Rose et al. (2004) have demonstrated a negative chronotropic effect of CNP mediated by activation of NPR-C through Gi protein coupling in isolated SAN cells that leads to inhibition of L-type Ca²⁺ current (Rose et al., 2004). This group has also demonstrated a dual role of CNP in HR and SAN function by stimulating NPR-B and/or NPR-C in response to different levels of sympathetic drive (Azer et al., 2012). Under basal condition, CNP is able to increase HR, but this effect is not replicated by cANF^4-23, which suggests NPR-B is responsible for the positive chronotropic activity. In sharp contrast, CNP causes a reduction in HR in the presence of isoprenaline (ISO) and this effect is enhanced by NPR-B blockade, but abolished in NPR-C KO mice. These observations provide a definitive role for CNP in the SAN function and demonstrated CNP acts via NPR-B to increase HR under basal conditions but that this appears to switch to NPR-C signalling, probably via decrease in cAMP level, during sympathetic hyperactivity. In addition, NPR-C KO mice have elevated heart rate with reduction in parasympathetic activity and enhanced sympathetic activity, confirming NPR-C signalling modulates autonomic function (Moghtadaei et al., 2017). Furthermore, CNP can also reduce cardiac sympathetic neurotransmission by inhibiting the release of noradrenaline (Buttgereit et al., 2016). These biological actions of CNP on the sympathetic system may represent an important therapeutic target in CHF patients as damping sympathetic activity improves survival (Gheorghiade et al., 2003, Butler et al., 2006).
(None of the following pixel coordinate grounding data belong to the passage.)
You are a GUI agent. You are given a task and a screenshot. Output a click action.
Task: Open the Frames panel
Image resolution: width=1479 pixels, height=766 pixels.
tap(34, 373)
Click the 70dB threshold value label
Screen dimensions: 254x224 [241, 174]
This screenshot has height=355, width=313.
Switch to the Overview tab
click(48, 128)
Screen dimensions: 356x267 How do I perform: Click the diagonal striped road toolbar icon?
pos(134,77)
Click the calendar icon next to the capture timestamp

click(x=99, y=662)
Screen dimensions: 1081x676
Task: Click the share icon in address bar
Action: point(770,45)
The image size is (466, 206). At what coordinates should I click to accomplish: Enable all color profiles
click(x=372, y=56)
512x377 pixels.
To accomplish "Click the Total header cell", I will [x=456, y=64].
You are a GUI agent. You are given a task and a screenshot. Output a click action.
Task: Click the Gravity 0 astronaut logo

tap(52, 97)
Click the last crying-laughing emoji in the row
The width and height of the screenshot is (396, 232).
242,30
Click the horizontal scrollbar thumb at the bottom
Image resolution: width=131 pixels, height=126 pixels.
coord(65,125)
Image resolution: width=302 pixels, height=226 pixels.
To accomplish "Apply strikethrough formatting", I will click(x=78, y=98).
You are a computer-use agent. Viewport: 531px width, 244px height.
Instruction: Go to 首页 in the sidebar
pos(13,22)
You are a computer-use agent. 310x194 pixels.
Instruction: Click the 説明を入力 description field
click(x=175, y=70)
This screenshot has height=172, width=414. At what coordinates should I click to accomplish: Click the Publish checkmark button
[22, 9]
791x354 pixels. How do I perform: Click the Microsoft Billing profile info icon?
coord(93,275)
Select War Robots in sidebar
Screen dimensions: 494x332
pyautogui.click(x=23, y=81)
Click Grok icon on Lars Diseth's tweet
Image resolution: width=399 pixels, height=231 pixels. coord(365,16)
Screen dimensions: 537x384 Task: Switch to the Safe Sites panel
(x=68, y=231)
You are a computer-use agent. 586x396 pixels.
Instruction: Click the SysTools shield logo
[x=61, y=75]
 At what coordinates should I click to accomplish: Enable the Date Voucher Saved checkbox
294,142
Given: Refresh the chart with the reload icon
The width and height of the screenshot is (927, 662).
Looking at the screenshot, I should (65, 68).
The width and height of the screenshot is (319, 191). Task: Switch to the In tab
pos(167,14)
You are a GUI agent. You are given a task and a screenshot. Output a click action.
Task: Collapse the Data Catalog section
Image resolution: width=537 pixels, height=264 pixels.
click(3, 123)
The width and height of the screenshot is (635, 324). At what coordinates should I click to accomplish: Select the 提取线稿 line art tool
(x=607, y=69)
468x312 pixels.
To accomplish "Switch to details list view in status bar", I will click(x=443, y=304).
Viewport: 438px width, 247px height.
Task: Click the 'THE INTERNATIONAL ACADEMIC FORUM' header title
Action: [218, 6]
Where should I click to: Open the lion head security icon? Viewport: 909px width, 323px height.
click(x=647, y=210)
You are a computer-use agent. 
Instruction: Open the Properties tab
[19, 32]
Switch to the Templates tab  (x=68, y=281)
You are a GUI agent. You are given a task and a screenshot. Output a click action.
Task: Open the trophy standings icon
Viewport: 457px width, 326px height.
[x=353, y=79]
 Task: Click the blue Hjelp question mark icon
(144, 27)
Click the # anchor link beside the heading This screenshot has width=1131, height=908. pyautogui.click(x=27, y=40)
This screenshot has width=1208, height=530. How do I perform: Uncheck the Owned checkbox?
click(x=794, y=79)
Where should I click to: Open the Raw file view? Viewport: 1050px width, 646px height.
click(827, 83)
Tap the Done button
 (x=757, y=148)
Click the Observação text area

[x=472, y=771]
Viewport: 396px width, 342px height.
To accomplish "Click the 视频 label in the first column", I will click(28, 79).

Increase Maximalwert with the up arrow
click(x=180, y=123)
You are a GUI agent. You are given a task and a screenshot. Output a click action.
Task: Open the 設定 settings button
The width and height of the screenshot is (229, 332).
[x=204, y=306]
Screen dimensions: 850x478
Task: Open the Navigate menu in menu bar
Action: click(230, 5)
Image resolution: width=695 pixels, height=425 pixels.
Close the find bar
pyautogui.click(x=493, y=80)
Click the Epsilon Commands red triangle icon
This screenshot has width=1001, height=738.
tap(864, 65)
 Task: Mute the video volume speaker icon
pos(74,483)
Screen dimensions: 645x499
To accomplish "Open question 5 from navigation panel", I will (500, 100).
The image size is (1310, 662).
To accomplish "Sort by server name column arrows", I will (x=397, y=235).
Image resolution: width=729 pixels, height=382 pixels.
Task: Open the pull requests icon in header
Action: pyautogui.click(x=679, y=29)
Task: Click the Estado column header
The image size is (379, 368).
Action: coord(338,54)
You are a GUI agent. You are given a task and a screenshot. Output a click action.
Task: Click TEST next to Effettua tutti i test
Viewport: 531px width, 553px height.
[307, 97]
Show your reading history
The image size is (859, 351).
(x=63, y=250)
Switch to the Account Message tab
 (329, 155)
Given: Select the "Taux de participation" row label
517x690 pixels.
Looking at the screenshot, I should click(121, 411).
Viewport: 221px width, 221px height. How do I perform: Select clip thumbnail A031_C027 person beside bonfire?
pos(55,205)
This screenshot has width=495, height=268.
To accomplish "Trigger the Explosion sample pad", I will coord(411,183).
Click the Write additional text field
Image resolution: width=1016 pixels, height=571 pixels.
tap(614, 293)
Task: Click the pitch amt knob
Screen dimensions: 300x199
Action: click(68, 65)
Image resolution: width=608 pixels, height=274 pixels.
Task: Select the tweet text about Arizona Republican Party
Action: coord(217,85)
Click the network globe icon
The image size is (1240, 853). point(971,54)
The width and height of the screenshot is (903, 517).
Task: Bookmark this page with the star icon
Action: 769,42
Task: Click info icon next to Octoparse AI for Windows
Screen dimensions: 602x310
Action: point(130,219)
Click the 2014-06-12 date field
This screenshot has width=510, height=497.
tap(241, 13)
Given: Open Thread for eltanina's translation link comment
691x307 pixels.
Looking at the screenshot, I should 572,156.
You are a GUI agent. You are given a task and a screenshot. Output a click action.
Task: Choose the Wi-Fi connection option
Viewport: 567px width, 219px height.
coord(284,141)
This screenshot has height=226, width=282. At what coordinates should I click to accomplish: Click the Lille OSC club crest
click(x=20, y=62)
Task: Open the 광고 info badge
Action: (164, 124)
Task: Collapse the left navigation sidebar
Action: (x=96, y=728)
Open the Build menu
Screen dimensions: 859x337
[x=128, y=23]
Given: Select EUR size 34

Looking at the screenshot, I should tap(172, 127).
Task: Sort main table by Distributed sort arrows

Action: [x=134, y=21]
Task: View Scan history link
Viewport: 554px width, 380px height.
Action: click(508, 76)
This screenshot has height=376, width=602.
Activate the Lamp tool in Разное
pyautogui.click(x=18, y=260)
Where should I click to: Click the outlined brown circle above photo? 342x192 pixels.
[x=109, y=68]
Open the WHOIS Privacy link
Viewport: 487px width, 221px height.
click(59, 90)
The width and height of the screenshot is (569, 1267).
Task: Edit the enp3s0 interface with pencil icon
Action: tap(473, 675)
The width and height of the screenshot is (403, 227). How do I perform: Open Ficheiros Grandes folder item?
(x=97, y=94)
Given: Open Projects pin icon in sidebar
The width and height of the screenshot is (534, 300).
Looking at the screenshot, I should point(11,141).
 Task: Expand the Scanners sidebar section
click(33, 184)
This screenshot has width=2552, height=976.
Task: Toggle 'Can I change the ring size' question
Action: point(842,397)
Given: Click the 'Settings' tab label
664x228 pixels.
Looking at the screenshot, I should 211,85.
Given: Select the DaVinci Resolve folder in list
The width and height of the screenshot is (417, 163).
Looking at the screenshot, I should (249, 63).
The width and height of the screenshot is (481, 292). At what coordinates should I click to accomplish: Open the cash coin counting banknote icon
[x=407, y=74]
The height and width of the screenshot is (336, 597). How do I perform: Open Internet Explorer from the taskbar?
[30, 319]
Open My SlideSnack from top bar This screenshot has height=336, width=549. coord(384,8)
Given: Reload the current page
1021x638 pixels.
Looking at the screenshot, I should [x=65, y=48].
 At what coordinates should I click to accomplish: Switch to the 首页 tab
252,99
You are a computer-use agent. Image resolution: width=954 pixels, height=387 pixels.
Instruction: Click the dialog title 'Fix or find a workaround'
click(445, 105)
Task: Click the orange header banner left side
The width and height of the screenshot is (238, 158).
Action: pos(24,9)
1.9.5 CNP in the control of cardiac contractility

Patients with CHF have elevated plasma levels of CNP that parallels clinical severity (Del Ry et al., 2005). Furthermore, clinical studies also reported a negative correlation between CNP and dP/dt in CHF patients, indicating CNP has a possible role in cardiac contractility (Del Ry et al., 2008b). In cardiac muscle preparations and isolated cardiomyocytes, CNP displays a positive lusitropic effect associated with a negative inotropic effect (Brusq et al., 1999, Nir et al., 2001, Zhang et al., 2005a). Whereas in the isolated perfused working heart, CNP exhibits a biphasic action with an immediate increase in inotropy and lusitropy, followed by a slowly developing negative inotropic effect (Pierkes et al., 2002, Wollert et al., 2003). These actions associate with PLB phosphorylation and activation of SERCA, and are mimicked by a cGMP-analogue (Pierkes et al., 2002), suggesting a cGMP-dependent pathway contributes to CNP bioactivity. In addition, cGMP-dependent protein kinase I (PKG I) overexpression enhances CNP-mediated cell shortening, systolic Ca²⁺ levels and accelerates Ca²⁺ decay (Wollert et al., 2003). Thus, it is plausible that CNP modulates cardiac contractility via the NPR-B/cGMP cascade.